Monday, March 16, 2009

Fellowship

Yesterday, I taught a lesson out about Social Justice to my youth group (http://www.navpress.com/store/product.aspx?id=9781600062995) and loved it. There were some technical issues with my PowerPoint (turned out to be user error, believe it or not) that got me awful stressed but the lesson went great.

Afterward, my pastor taught on Matthew's conversion story. How he, the disciples, and Jesus dined with the taxcollecters and "sinners." The religious right... i mean, the pharisees, couldn't stand it. They didn't want anything to do with these "sinners" and couldn't understand what a Holy man like Jesus was doing with them. Jesus' response is clear... "It is not the healthy that need a doctor, but the sick. I have not come to call the righteous, but the sinners."

Jesus showed these men love. Made it clear that he thought they needed spiritual life, that they had sin, but He loved them anyway.

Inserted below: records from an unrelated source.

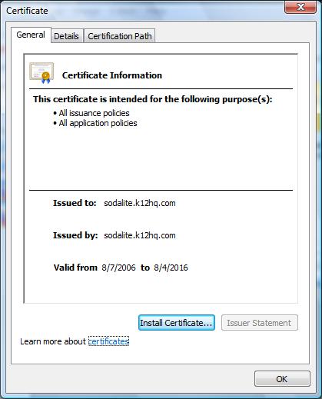322x399 pixels.
Task: Select the General tab
Action: (x=31, y=35)
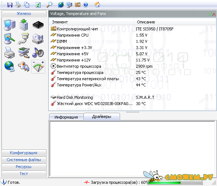This screenshot has height=186, width=217.
Task: Expand the Ресурсы section
Action: click(x=24, y=167)
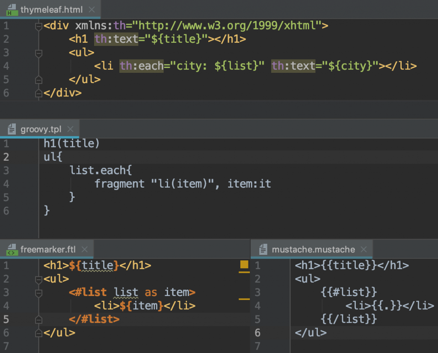Select the thymeleaf.html tab
Viewport: 438px width, 353px height.
(x=50, y=10)
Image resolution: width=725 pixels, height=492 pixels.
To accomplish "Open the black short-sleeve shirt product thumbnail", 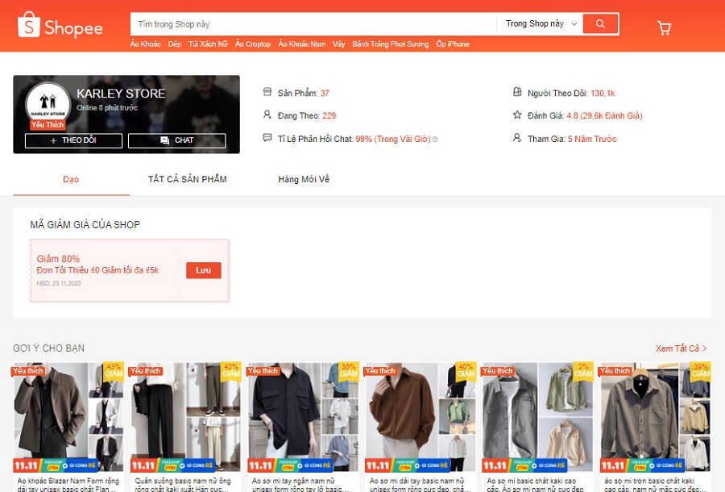I will click(302, 417).
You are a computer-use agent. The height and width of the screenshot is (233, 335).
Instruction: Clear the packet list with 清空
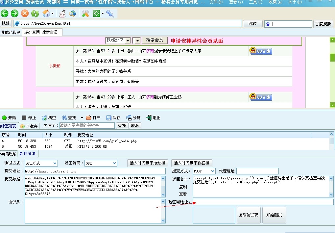point(49,117)
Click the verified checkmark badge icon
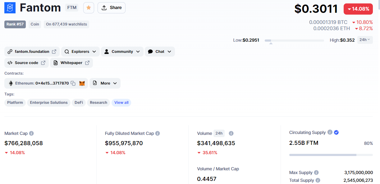 click(x=336, y=132)
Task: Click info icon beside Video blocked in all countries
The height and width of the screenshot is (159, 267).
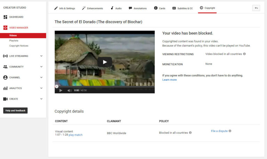Action: pyautogui.click(x=244, y=54)
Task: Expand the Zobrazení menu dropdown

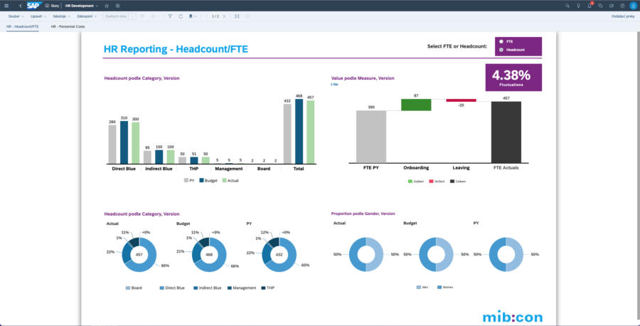Action: tap(87, 16)
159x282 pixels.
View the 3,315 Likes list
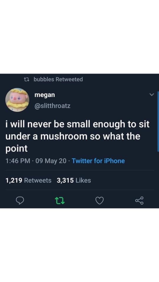(x=74, y=180)
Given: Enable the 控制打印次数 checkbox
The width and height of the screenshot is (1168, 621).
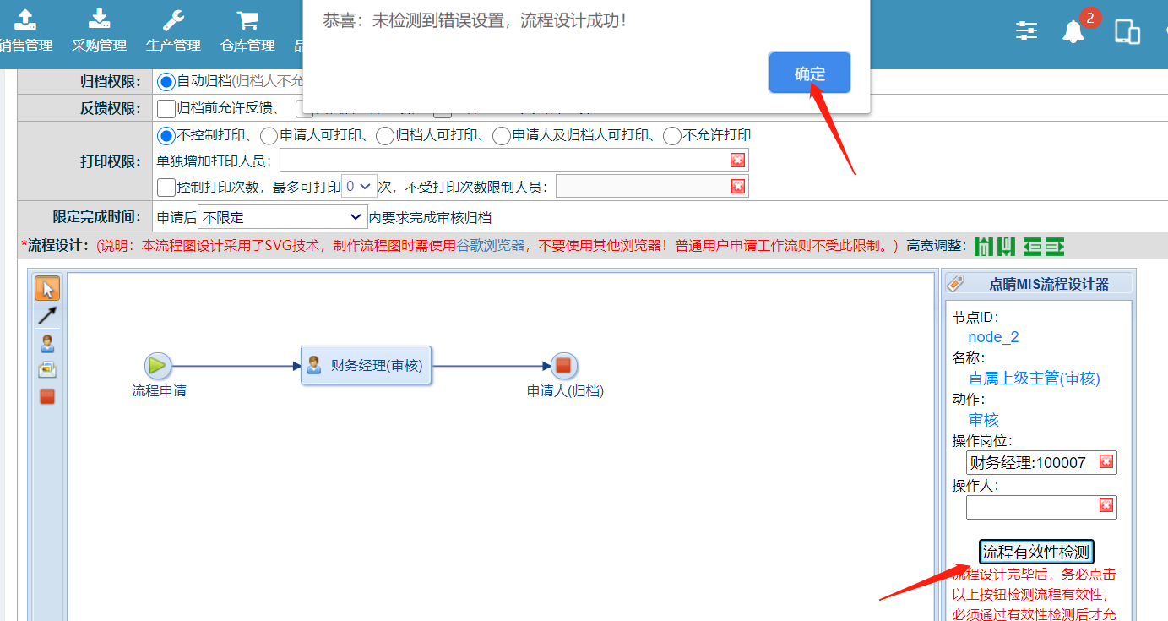Looking at the screenshot, I should click(x=166, y=188).
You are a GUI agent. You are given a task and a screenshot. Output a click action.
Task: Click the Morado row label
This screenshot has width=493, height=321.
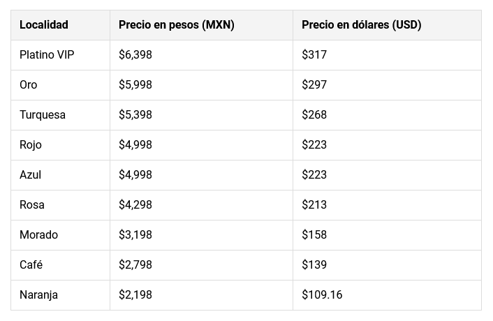(39, 235)

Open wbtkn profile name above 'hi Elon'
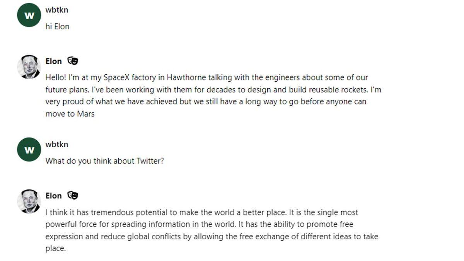click(x=56, y=10)
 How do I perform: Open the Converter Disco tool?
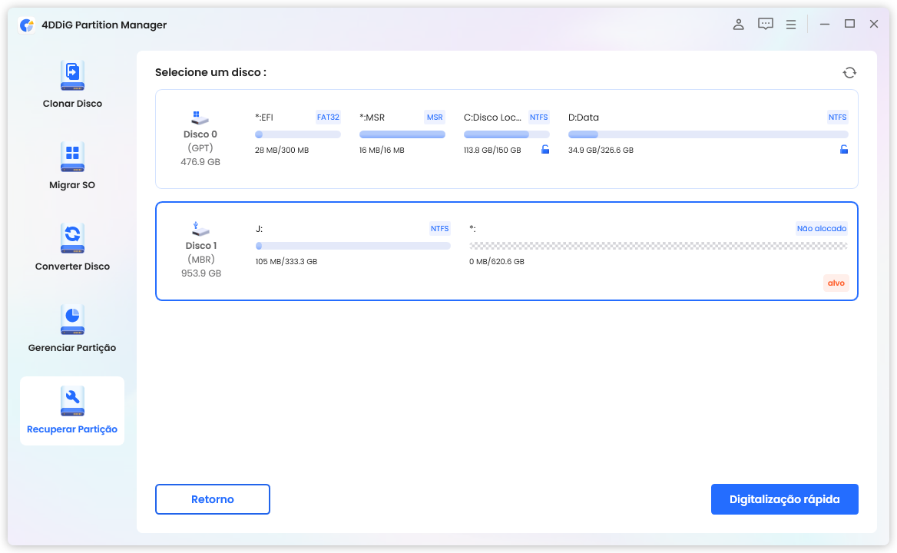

I have spent a lot of time trying to convey to the youth group the meaning of and need for unconditional love in our communities. So often, as Christians, we think our only calling is to share Christ with people. That is true that we are necessarily called to do that, but we always translate that to mean a 5 minute gospel presentation.

When Christ called us to love, there were no strings attached. No neat little gospel presentation at the end of the love. No motive at all except to unconditionally love. We are to love as Christ loved us. You see, his disciples didn't know all they were going to gain by following Christ, and they rarely understood the point of any of his messages. But they understood He loved them. After His resurrection and the Holy Spirits indwelling of the disciples, they began to understood why He had done what He did.

The early church therefore went around loving the unlovable. Caring for the poor, watching after the widows, and feeding the orphans. This was true love. Unconditional love.

You see, we often wonder why the early church grew the way it did, in the midst of persecution, without any military or violent influence of their own. Its not that the Holy Spirit was moving more then, as I've talked about (http://swannthoughts.blogspot.com/2009/03/we-did-study-of-acts-last-night-with-yg.html). They just loved people. People saw that love and responded. They knew that these people loved them and they wanted to know why. There answer was simple, as John said "We love because He first loved us."

I encourage any believer reading this to do the same. Love others. With all your heart, unconditionally, no strings attached. Simply because He loved us. Proclaim Christ in everything you do. Let the Holy Spirit bring about the change in people's lives.